On one hand, it strikes me as the only system that could, theoretically, stop a full nuclear strike. Everything else suffers from the problem where the interceptor missiles cost just as much as the attacking missiles, while also sometimes missing. The lasers could theoretically blow up many missiles with one shot.
But then you need the lasers to actually work, and they never quite got that figured out.
But then again, they had to stop doing actual tests because of the ban on nuclear tests. They did get produce a working X-ray laser, just not one powered by nuclear explosions. Is it actually possible to make a system that would both generate lasers, and not be destroyed by the blast itself? Or was this all just 80s hype and propaganda?
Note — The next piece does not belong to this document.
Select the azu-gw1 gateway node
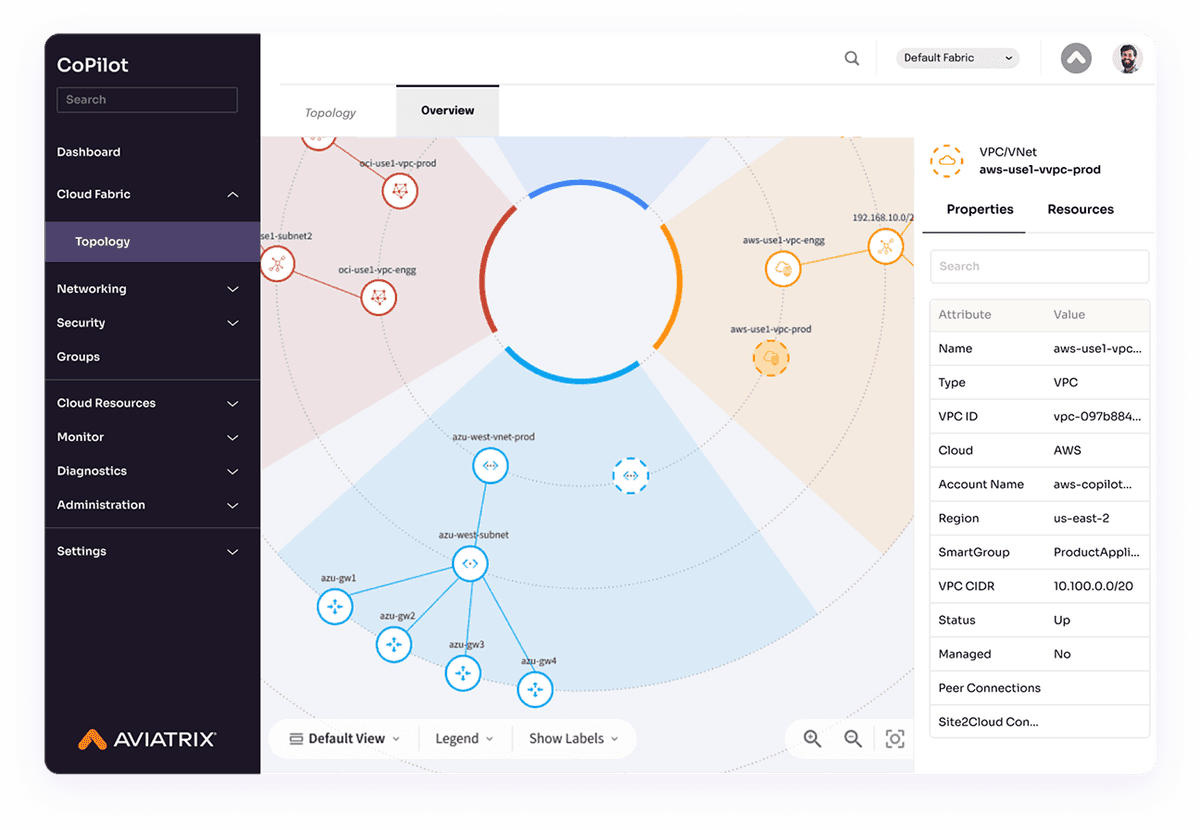Image resolution: width=1200 pixels, height=830 pixels. pos(335,606)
Project Excalibur was hype and ego - Edward Teller's ego in particular. There was no real chance of its working. The physics were extremely questionable and based on best-case assumptions, the tests were poorly conducted and misreported, and even if the laser part had worked as advertised, there would be no practical way to aim it. You'd need milliradian accuracy from a weapon that cannot be boresighted to its targeting system because it will destroy itself in the process of lasing.
"Star Wars", was more than just Project Excalibur, and some of the alternative concepts were at least in principle workable. Including some of the lasers, just not the bomb-pumped ones.
Which laser systems from SDI are you thinking of? The only other one I know is the airborne mounted chemical lasers. The problem, as I understand it, is that you just need a massive amount of power for a laser to actually destroy a missile, especially with 1980s laser tech.
One of the criticisms of SDI lasers was that reflective paint would be an effective countermeasure. Was that concern ever real? Is is a problem for modern day anti-missile lasers?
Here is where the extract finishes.